Construyen ciudad fantasma para probar coches sin conductor

El Mobility Transformation Center es una ciudad simulada, pensada para probar los coches autónomos sin conductor.

Hace más de 70 años, en los desiertos y zonas deshabitadas de los Estados Unidos se construyeron varias ciudades fantasma que después se bombardearon con bombas atómicas, para simular los efectos de devastación en zonas habitadas.

Hay una escena muy elocuente en la película Indiana Jones y la Calavera de Cristal:

Google presenta el coche que se conduce solo

Ingenieros de la Universidad de Michigan están intentado construir algo similar, pero enfocado al tráfico automovilístico, tal como nos cuentan en Mashable.

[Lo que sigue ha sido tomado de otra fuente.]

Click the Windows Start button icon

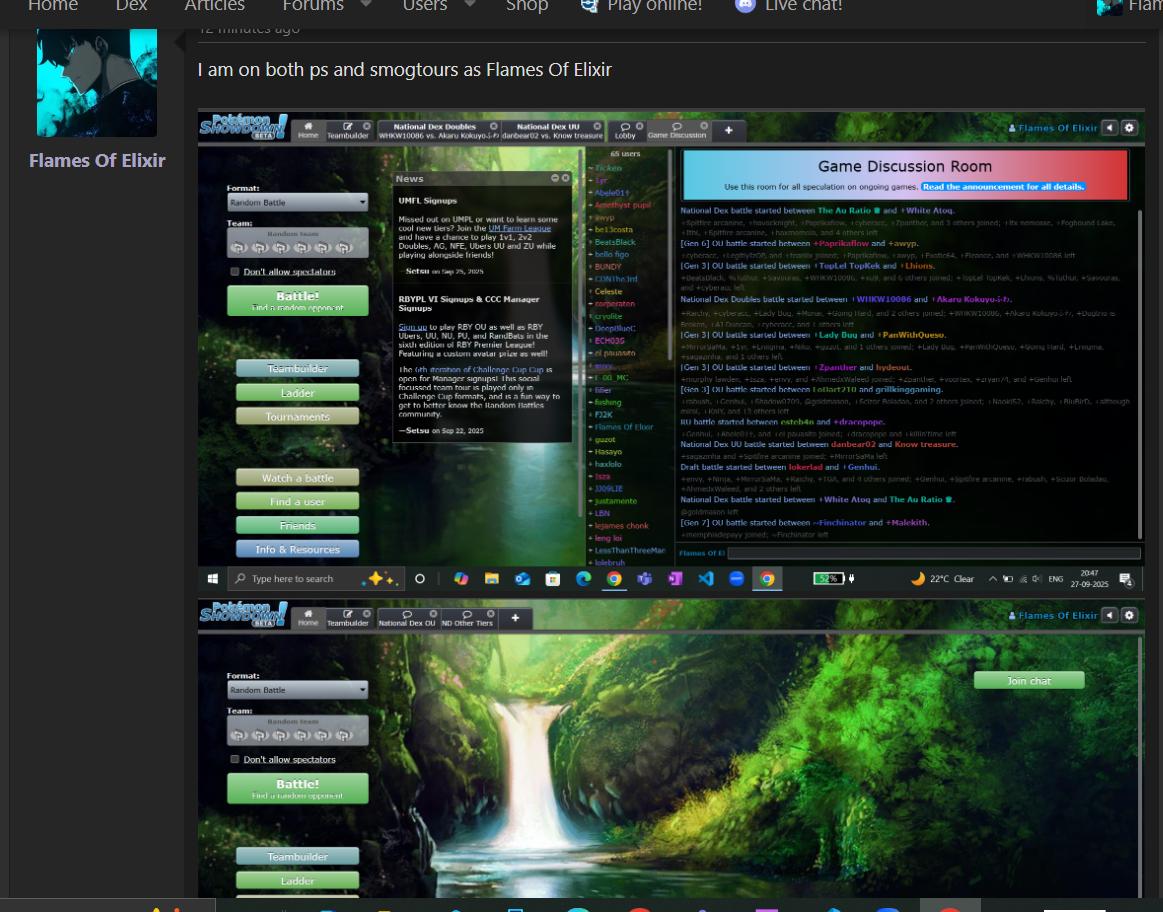coord(213,579)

Por suerte, no van a bombardear nada. Tan sólo van a poner a circular a un puñado de coches autónomos sin conductor, y ver lo que pasa.

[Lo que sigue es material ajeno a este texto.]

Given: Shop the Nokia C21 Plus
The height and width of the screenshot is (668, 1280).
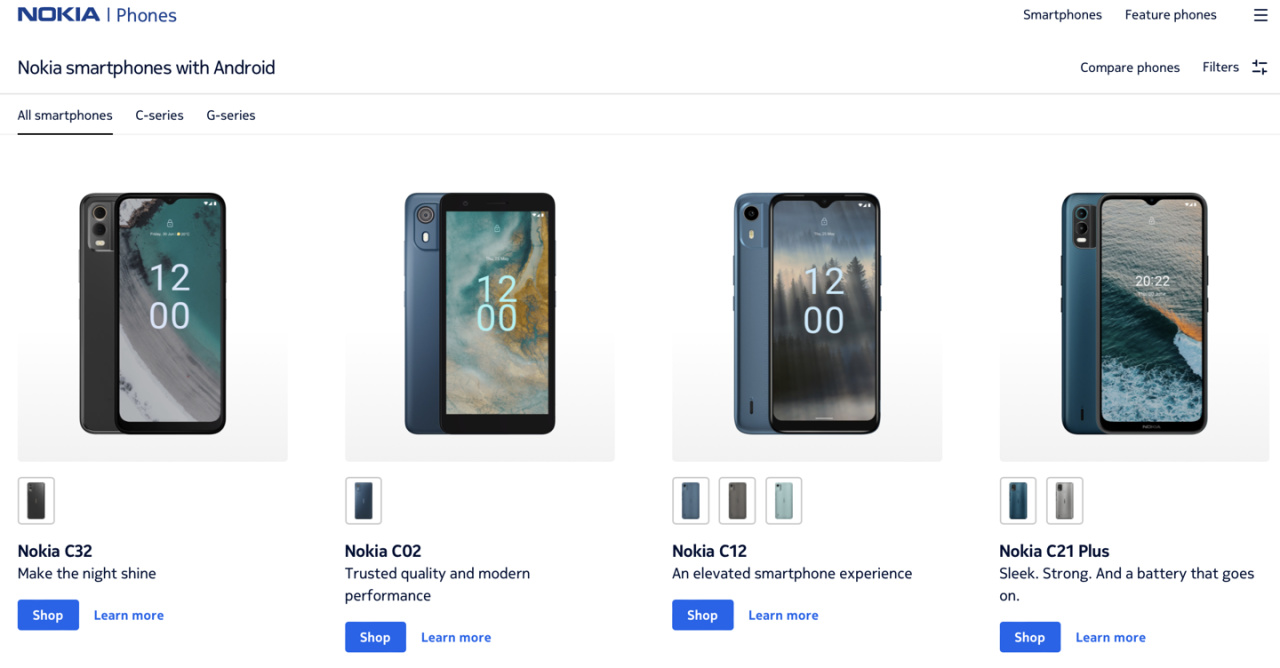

El Mobility Transformation Center, como lo llaman sus creadores, será una auténtica ciudad fantasma de 32 acres de extensión, deshabitada. Dispondrá de todo tipo de detalles, desde carreteras de cuatro carriles a rotondas, semáforos, pasos de cebra, señales, obras, fachadas de edificios y, en definitiva, todo el entramado circulatorio de una gran ciudad.

Pero todo será falso. Hasta los peatones y ciclistas, pues se simularán mediante robots mecanizados, para prevenir accidentes. La idea es diseñar un centro de ciudad lo más realista posible:

Ciudad fantasma para coches autónomos sin conductor

Los peatones y ciclistas estarán estacionados en la vía y en las aceras, y también se moverán. Algunos de ellos incluso cometerán infracciones de forma premeditada, como saltarse un semáforo o adelantar incorrectamente.

El objetivo es ofrecer una pista segura de pruebas, lo más realista posible, para que los fabricantes de coches autónomos sin conductor puedan probar sus vehículos en condiciones extremas: atascos, accidentes, obstáculos, infracciones de tráfico, peatones o ciclistas temerarios, etc.

Ciudad simulada para probar coches autónomos

También se podrá elegir las condiciones cambiantes del asfalto: mojado, helado, con manchas de aceite, etc.

Puesto que será una ciudad fantasma sin ningún ser vivo al que dañar, se podrán simular todo tipo de complicadas situaciones, para probar los sistemas de seguridad y prevención de los coches autónomos sin conductor en escenarios límite.

Aunque esta ciudad simulada se terminará de construir a final de año, no funcionará a pleno rendimiento hasta el año 2021.